I have 3 objects:
A capsule at vector (0,2,0).
A sphere at vector (5,2,5).
A cylinder at vector (10,2,10).
When I run the code:
foreach (RaycastHit hit in Physics.SphereCastAll(this.transform.position, 2, pos, 1000f)) {
Debug.Log (hit.collider.gameObject.name);
}
it logs Sphere, Cylinder and Capsule as expected.
However when I perform the spherecast in the opposite direction, there is a different result:
foreach (RaycastHit hit in Physics.SphereCastAll(pos, 2, this.transform.position, 1000f)) {
Debug.Log (hit.collider.gameObject.name);
}
It only logs Cylinder.
Why is this, surely both spherecasts should pass through the same objects?
Cheers.
The overload you are using here is
public static RaycastHit[] SphereCastAll(Vector3 origin, float radius, Vector3 direction, float maxDistance);
So the first parameter is a point in space, where the third parameter is a direction vector.

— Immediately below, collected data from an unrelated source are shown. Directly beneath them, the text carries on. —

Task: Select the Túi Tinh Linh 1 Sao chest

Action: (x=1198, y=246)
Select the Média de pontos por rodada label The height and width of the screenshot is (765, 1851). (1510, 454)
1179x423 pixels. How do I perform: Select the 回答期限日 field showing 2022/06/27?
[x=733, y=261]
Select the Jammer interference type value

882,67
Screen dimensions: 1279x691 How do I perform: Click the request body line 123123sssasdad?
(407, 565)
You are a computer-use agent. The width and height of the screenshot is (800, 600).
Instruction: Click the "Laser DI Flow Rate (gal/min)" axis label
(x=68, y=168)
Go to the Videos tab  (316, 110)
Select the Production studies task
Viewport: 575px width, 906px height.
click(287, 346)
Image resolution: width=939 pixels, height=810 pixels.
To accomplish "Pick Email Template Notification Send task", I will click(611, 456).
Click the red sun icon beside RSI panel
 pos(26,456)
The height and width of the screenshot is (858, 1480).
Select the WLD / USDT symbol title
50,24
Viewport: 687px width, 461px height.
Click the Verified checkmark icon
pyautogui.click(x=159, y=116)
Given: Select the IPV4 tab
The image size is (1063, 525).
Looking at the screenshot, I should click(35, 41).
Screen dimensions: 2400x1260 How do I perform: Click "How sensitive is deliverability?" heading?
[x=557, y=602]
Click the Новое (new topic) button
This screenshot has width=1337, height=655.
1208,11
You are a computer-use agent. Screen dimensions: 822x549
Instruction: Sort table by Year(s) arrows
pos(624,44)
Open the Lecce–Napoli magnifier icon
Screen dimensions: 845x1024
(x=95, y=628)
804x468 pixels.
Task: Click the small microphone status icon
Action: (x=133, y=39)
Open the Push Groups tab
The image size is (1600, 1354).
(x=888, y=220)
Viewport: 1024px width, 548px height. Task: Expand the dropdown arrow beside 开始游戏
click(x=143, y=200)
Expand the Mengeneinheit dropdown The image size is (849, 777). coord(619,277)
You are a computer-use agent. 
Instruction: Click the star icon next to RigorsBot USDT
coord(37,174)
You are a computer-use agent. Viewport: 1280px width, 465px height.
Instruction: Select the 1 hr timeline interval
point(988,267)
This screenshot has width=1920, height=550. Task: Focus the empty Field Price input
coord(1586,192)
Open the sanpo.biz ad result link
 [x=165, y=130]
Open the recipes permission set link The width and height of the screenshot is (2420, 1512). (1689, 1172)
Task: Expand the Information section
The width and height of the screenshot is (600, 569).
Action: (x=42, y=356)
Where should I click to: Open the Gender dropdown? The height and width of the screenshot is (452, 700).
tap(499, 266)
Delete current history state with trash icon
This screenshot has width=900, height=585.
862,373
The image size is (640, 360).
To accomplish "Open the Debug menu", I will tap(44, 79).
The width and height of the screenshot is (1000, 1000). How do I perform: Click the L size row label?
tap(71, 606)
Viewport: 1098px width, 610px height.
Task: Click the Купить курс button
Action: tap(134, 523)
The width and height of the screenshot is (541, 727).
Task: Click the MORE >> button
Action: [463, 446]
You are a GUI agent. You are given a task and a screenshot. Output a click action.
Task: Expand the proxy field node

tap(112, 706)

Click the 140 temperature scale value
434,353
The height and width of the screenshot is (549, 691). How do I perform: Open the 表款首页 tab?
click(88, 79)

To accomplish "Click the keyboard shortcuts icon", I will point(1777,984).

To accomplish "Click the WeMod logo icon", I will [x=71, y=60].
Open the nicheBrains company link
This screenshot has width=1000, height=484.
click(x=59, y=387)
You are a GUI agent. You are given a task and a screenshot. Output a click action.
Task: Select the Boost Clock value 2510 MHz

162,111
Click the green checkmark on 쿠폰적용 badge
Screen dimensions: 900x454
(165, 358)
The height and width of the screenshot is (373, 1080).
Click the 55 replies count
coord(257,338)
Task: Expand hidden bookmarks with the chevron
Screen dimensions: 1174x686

If “pos” is a direction vector and your raycast succeedes correctly in your first version, then of course it will return garbage on the second attempt. You are testing from a position that is a direction towards a direction that is a position…
But I guess that your “pos” is actually a position too and it just accidentely succeeded because it was “near 0,0,0”?
In any case: To do an overlap test “from one point to another point” you want this:
Vector3 origin = transform.position; // source point to test from
Vector3 pos = ...; // target Point to test towards
var hits = Physics.SphereCastAll(origin, 2, pos - origin, 1000f); // pos - origin = direction from origin towards pos.